I've felt for a while that dependency injection is a problem design in modern software. It's not so much anything to do with the idea or the implementation but that the problem that it solves really shouldn't exist in the first place. It's something that's only really useful once a piece of software has become so tedious or difficult to initialise that the whole process requires automation. Dependency injection can become a way to hide a spaghetti design underneath a layer of automation.

The notion of test mocks has a similar issue. They're often used as a worse way to declare classes, but they're also used to test if some piece of internal state is modified in a particular way. It seems that if there's a need to observe a piece of state, it should be possible to do so without needing some kind of fake intermediary class in the way.

These techniques are fragile: not guaranteed to cause problems, but code drift over time and carelessness can easily result in large pieces of software starting to exhibit issues more and more.

The issue seems to stem from the notion of objects that communicate through method calls. For instance, in a logging system, we might use a Logger object and we might send some data to the log by calling Logger.Debug("blah"). To observe what our logger is doing we need to implement a new version of it that puts the log messages aside somewhere (and we need to define what that 'somewhere' is).

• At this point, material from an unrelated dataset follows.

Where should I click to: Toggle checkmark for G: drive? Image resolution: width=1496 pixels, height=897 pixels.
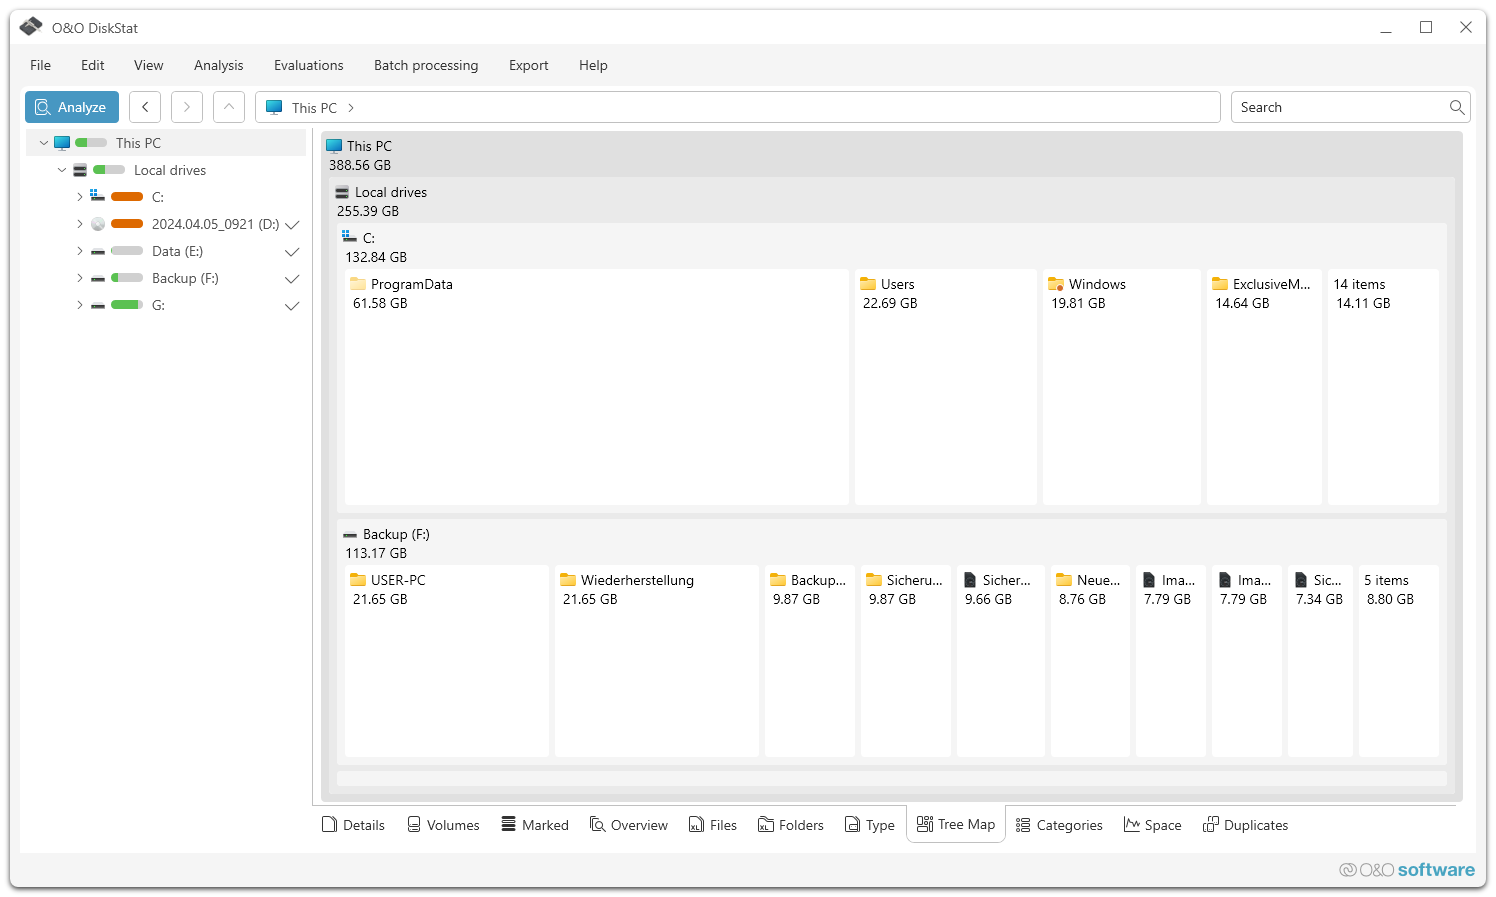point(292,306)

To add a logger to an object, we either need to instantiate it statically, meaning our observe now needs to also exist statically, or every object that either logs a message or creates another object that wants to log needs to have a reference to the logger added to its constructor.

As the code base grows the original choice of logger class becomes more and more entrenched through the codebase. It becomes extremely onerous to change it at all.

If we start adding in other 'universal' services: user-interface pieces, the console, HTML and HTTP handlers, etc, etc we can rapidly approach a situation where every object has a huge list of 'standard' parameters in its constructor, or where we decide that these things are universal enough that dependency injection is not a pragmatic approach.

An alternative to methods

There's an alternative way for two components to communicate other than invoking methods on one another. It's possible for a component to simply generate an output stream that can be picked up elsewhere. For example, an object could provide a way to retrieve something like a Stream<LogMessage> instead of invoking the logger directly. This object does not need to know about the precise logger implementation, and this object's logging behaviour can be tested directly by reading from the stream with no need for an intermediary.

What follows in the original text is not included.